Close window  |  View original article

Maryland Goes Full Gaia

A religion is established in Maryland public schools.

By Kermit Frosch  |  July 13, 2011

The Baltimore Sun brings startling news:

Maryland public school students will need to know their green to graduate under a new policy adopted today by the state board of education.

State officials and environmental activists called the vote "historic" and said Maryland has become the first state in the nation to require environmental literacy to graduate from high school. Under the rule, public schools will be required to work lessons about conservation, smart growth and the health of our natural world into their core subjects like science and social studies.

The requirement applies to students entering high school this fall.  Local school systems will be able to shape those lessons to be relevant to their communities, but all will have to meet standards set by the state.

We could take this opportunity to rant, yet again, about how the notorious fraud of global warming is promoted using your tax dollars.  We could review how electric cars are worse for the environment than modern oil-burning ones, or talk about how even environmentalists are admitting that, in many cases, recycling is unhelpful.

Maryland's new high school diploma.

We all know this would accomplish nothing whatsoever.  The government, and no few voters, in Maryland will choose to believe in this environmental extremism regardless of the evidence placed before them.  The question is outside of the realm of science; it's barely within the realm of normal politics.

It is, in fact, a question of religion - and Maryland's public schools have just established one.

Civic Religion: An American Tradition

This sounds shocking, but public support of religion has a long and solid tradition in America.  The very first publicly-funded American schools, established in the Massachusetts Bay Colony long before there even was a United States, were for the express purpose of furthering the cause of religion:

It being one chief project of that old deluder, Satan, to keep men from the knowledge of the Scriptures... It is therefore ordered that every township in this jurisdiction, after the Lord hath increased them to fifty households shall forthwith appoint one within their town to teach all such children as shall resort to him to write and read, whose wages shall be paid either by the parents or masters of such children, or by the inhabitants in general.  [emphasis added]

Taxpayer-funded compulsory schools go back a long way.  For many years, the Bible itself was the primary textbook of the public schools both in Massachusetts and elsewhere.  As recently as the turn of the last century, public school teachers were expected to be leading exemplars of Christian character and good morals.

So the states were establishing a religion?  Not exactly.  Yes, they promoted what might be called "lowest-common-denominator Protestantism," but beyond the most basic Sunday-school stuff, they didn't get into the sort of theological differences that distinguish Presbyterians from Baptists from Congregationalists from Pentecostals.

Americans considered the Bible to be the Word of God, more or less, and considered Jesus Christ to be the Son of God; that was good enough for common ground.  Jews didn't buy into that, but there weren't enough of them to be too much of an issue and reasonable accommodations were generally made.

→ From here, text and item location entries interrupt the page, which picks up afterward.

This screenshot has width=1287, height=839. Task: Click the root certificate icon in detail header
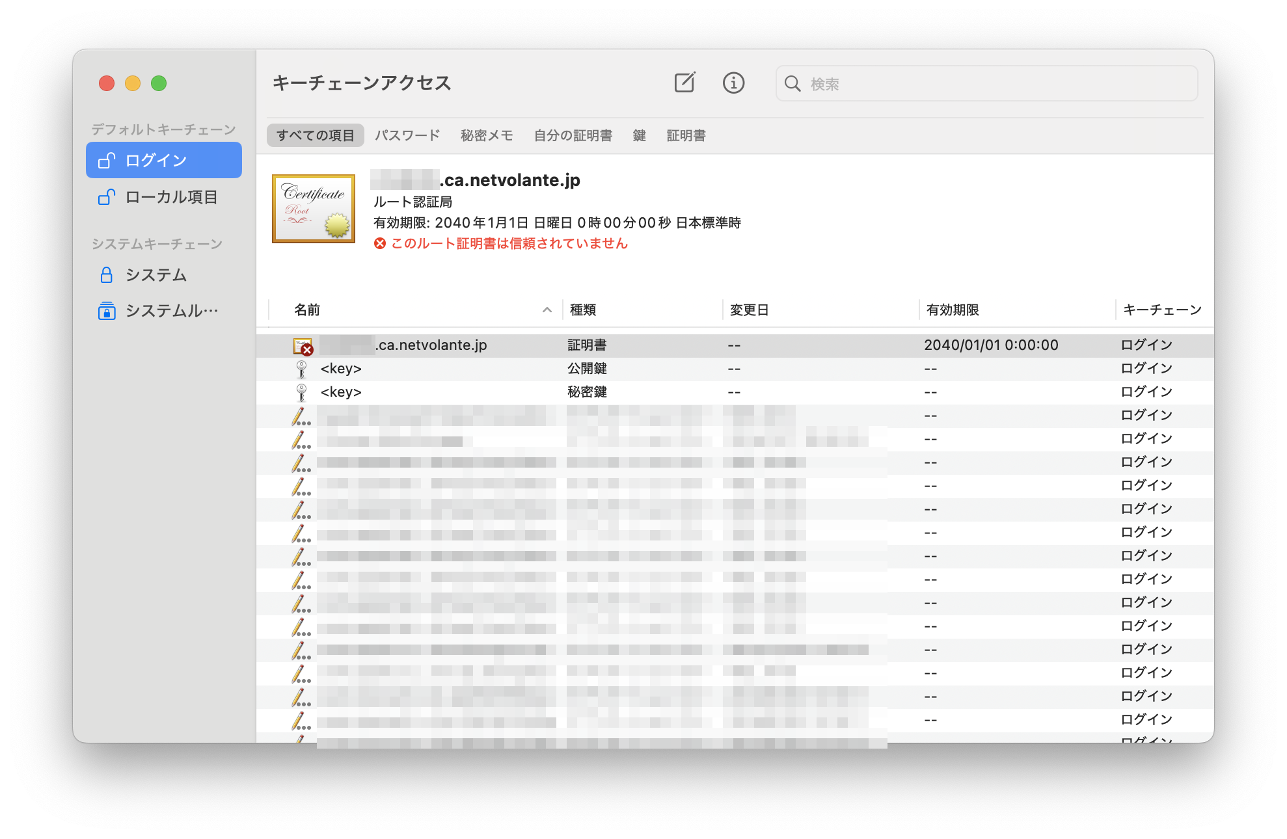point(314,209)
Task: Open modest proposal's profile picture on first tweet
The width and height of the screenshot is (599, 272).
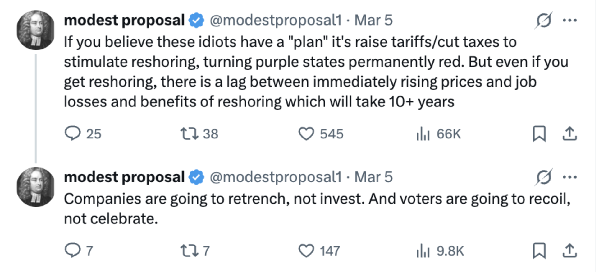Action: pos(35,30)
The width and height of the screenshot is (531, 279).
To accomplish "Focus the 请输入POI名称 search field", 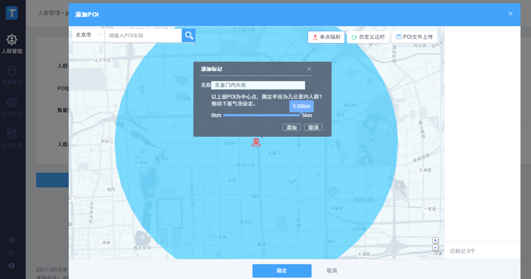I will point(143,36).
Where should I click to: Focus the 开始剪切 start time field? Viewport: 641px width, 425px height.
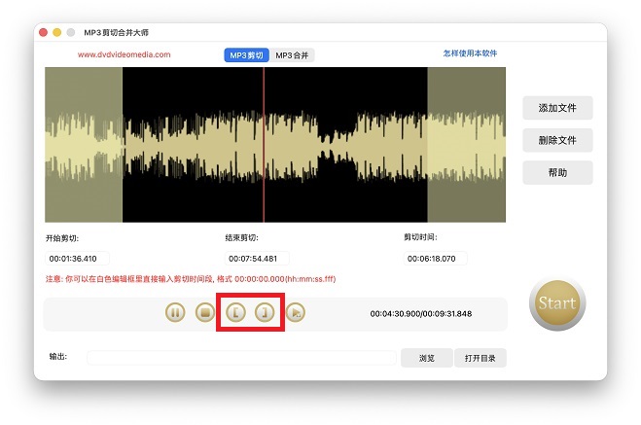click(78, 259)
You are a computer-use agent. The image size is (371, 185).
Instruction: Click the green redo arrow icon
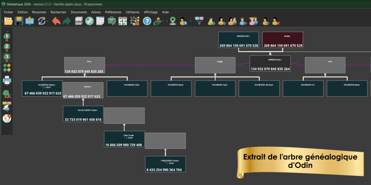tap(67, 21)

That didn't cut it for increasing numbers of Catholics, however, who didn't appreciate having the Pope's authority questioned.  Rather than fight the school board, cities with a large Catholic population founded their own private parish schools which were funded by the parents instead of being funded out of general revenue, many of which survive to this day and provide some of the best education found anywhere.

In short: the Protestant majority ran the public schools to their taste.  Anyone who believed otherwise strongly enough to pay for a school was free to teach their kids in some other way more suitable to their religious tastes.

With the decline of Christianity and rise of ACLU-style secular humanism from the 1960s on, religion as such has been mostly purged from American public schools - or so we are told.  In actual fact, the generic Protestantism of the past has been replaced with a different belief structure that's every bit as dogmatic and impervious to rational argument - leftist liberalism.

Though devoid of the usual trappings and rituals of religion unless you count voting Democrat as a religious ritual, liberalism is a religion every bit as much as Christianity or Islam, in that its core beliefs are entirely outside the realm of rational argument, and anyone who questions them is a blasphemer to be burned at the stake.

Democracy in Action!

What Maryland has done may be wrong factually and morally, but remember, Maryland is almost as blue a state as Washington DC.  A fervent belief in the most destructive aspects of environmentalism is exactly what most parents there want their children inculcated in; it's what they themselves believe.

Of course, since the economy of Maryland is dominated by employment in Federal bureaucracies, very few of the parents will pay the price inflicted by their chosen anti-growth, anti-development, anti-freedom, anti-modern-technology policies.  The government of Maryland is merely reflecting local voter preferences, which is what you'd expect in a democracy.

It would be interesting for a lover of liberty to sue the Maryland Department of Education for unconstitutional establishment of religion.  However, it may be hard to find out: like the Catholics of a century ago, they've probably long since removed their own kids to a private or home school, where Edison's light bulb still burns over the heads of diligent scholars.

Given that public schools can't teach real literacy, environmental "literacy" may be the best they can hope to accomplish.  We can't wait to see the fatuous nonsense promulgated as "environmental literacy" by the Maryland Board of Ed.  Perhaps they'll hire His Greenness Al Gore as a consultant?